Could you provide a concrete example with the desired output, please?
Since we're relying more and more on tidyverse
let me show an example beginning with a tibble.
library(tidyverse)
library(matchingR)
set.seed(100)
pref <- expand_grid(college = LETTERS[1:5],
student = letters[1:7]) %>%
mutate(college_score = round(rnorm(nrow(.)), 2),
student_score = round(rnorm(nrow(.)), 2))
college_score <- pref %>%
select(-student_score) %>%
pivot_wider(names_from = college, values_from = college_score) %>%
column_to_rownames(var = "student") %>%
as.matrix()
student_score <- pref %>%
select(-college_score) %>%
pivot_wider(names_from = student, values_from = student_score) %>%
column_to_rownames(var = "college") %>%
as.matrix()
matched <- galeShapley.collegeAdmissions(studentUtils = student_score,
collegeUtils = college_score,
slots = 2)
The input matrices looks like the following
> college_score
A B C D E
a 1.66 0.38 0.17 1.02 -0.64
b 0.28 1.08 -0.44 -1.88 0.49
c 1.21 -0.21 -1.66 -0.56 -0.32
d -1.16 0.15 0.43 -0.51 0.35
e -0.39 0.13 0.77 0.57 1.16
f -1.03 1.28 0.01 1.94 -0.32
g 0.06 2.67 -1.48 -1.22 0.44
> student_score
a b c d e f g
A 1.12 1.40 0.74 -1.76 0.72 1.56 -0.88
B -1.42 -0.68 1.99 1.29 0.67 -1.57 -1.23
C 0.25 -0.13 -0.06 -0.93 -0.49 -0.04 1.27
D -0.36 0.37 1.54 1.71 -0.26 -0.50 2.15
E -0.54 -1.18 -0.02 -0.24 -0.43 -0.25 1.66
Now the output from the matching algorithm looks like the following
> matched$matched.colleges
[,1] [,2]
[1,] 7 NA
[2,] 4 6
[3,] 5 NA
[4,] 3 2
[5,] 1 NA
As you can see it doesn't use the rownames or colnames attached to the input matrices.
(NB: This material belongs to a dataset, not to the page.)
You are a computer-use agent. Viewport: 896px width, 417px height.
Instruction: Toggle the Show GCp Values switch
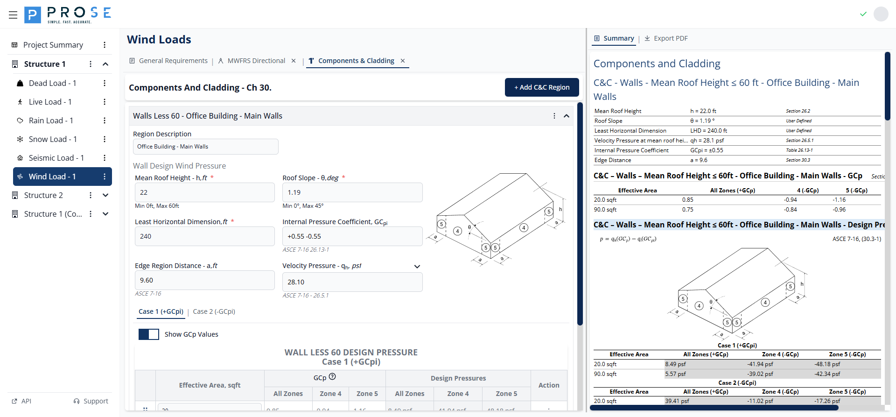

The desired output would be something like this
> matched$matched.colleges
slot_1 slot_2
A "g" NA
B "d" "f"
C "e" NA
D "c" "b"
E "a" NA
The output from the algorithm doesn't preserve the row and column names associated with the input matrices, can you please add an option to keep them?